I love the quotation from Peter Pan: "Death is going to be an awfully big adventure." If you think that this life is and has been an adventure, just wait for all the wonders, all the advents yet to come.
God coming to us..... Coming at his birth, coming at the end of history and coming into our daily lives, is very important:
Do you what the last prayer in the Bible is? It is the second to the last line of the book of Revelation. Revelation, chapter 22: verse 20. “Amen. Come Lord Jesus. Amen. So be it. Let it happen. Amen. Come Lord Jesus.”
This is our insistent, our persistent, our consistent prayer:
“Come Lord Jesus. Please come. Come with your love. Come with your compassion. Come with your wisdom and strength. We need you to come.”
So I’ve said, and you’ve all probably realized that his message is all about Advent, and specifically the word “come”.
OK, trivia time: You almost certainly don’t know this, I know I sure didn’t, but the word itself, "come" occurs 1462 times in the Bible: I found this tidbit on the internet, so you know it has to be true.
1462 times: I tried to count them myself, in the interest of veracity, but I came up a little short. I found twelve of them…. And then figured the computer was probably right about the other 1450.
A lot of these references refer to God's coming to us; but a great bunch of them also refer to US coming to God.
We are invited to come to God’s mountain.
We are invited to come to God’s peace.
We are invited to come to that place in our lives where we convert our warring swords, our warring words, our warring dispositions….. into plowshares, into peace, into the possibility of walking in the light.
To come to Christ and be his disciple means to deny yourself and focus on the needs of others. Not on your own needs but the needs of your neighbor.
When you come to Christ, you pray each morning: "Lord God, use my life in any way that you want today. Bring people to me or I to them who need your love." When you say this prayer and mean it, life becomes a big adventure. God sends all kinds of different people and different situations to us.
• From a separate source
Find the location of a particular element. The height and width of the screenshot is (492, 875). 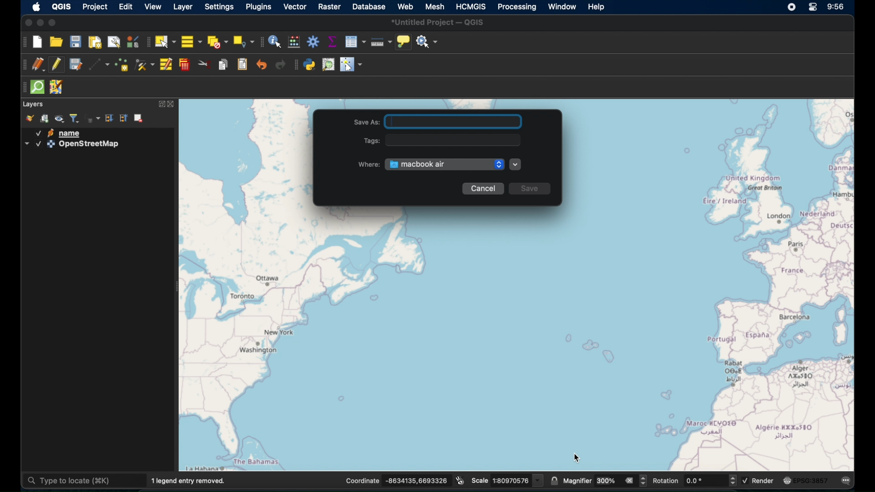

This way of living is a great adventure. When we come to God, it is an advent, and again, the word advent means adventure.
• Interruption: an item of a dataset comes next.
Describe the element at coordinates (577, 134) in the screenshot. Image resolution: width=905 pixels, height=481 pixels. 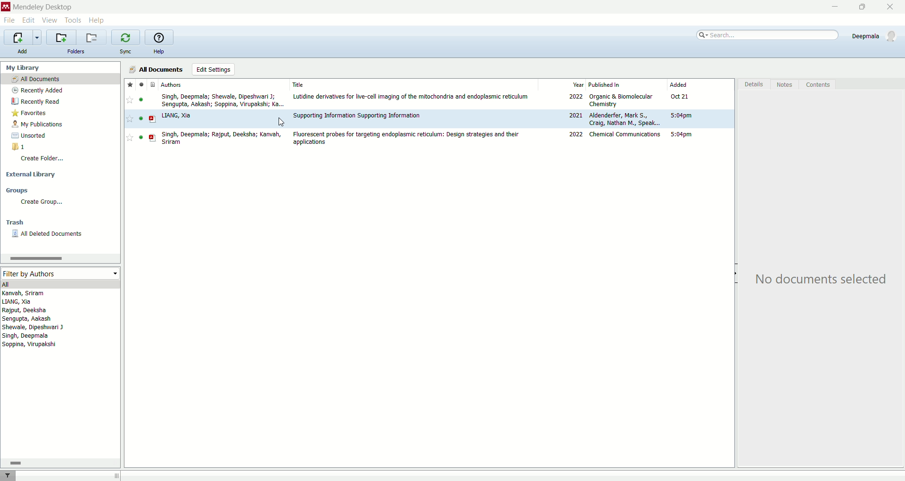
I see `2022` at that location.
It is an adventure to pray and talk with God every day and give your life to the Him in prayer.
It is an adventure to read God’s Word and find out what God’s Word actually says.
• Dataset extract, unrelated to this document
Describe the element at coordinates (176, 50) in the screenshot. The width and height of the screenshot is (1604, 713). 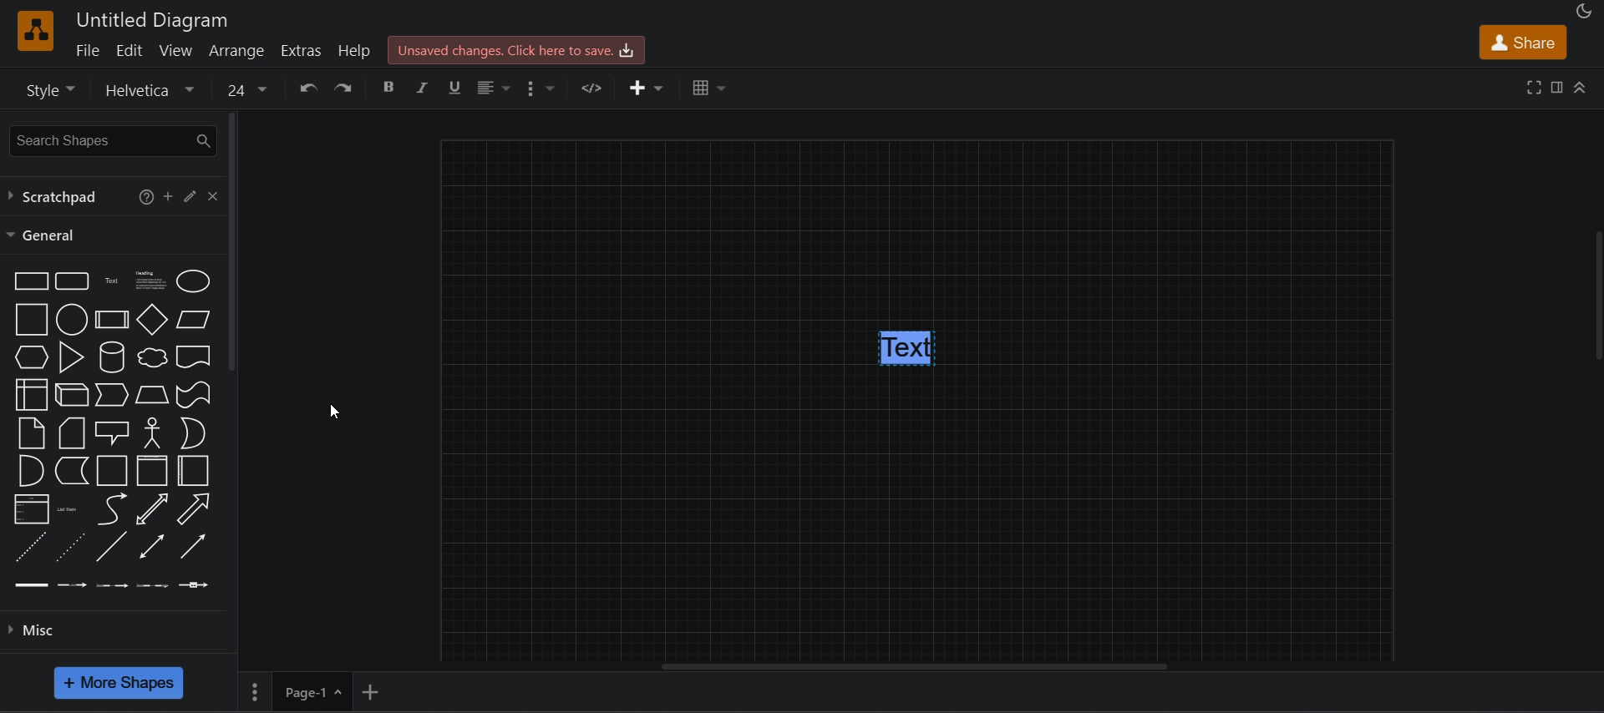
I see `view` at that location.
It is an adventure to sit quietly and listen to your wife or children or grandchildren, and learn who they are and what they feel and what they are thinking.
It is an adventure to focus on someone else rather than your own life. It is an adventure to learn about them.
It is an adventure to go to visit a church in Haiti or work in downtown Montreal at a mission or to volunteer for a local charity or raise money for the Canadian Foodgrains Bank.
It is always an adventure. You don’t know what God is going to put in front of us. It is always an adventure when we come to God. Life is not boring, not senile, not sleepy.
So remember, when we come to God, we’re on a great adventure. We never know who God will bring to us today, who God will bring right in front of our eyes and our ears and our love to take care of. We never know what purpose God has for our lives today. It is always an adventure to come to God.
The day is coming.
Our prayer is always the same: Come by here, Lord Jesus.
What adventures. What advents. What possibilities.
“The day is coming”…… Please, please, come by here.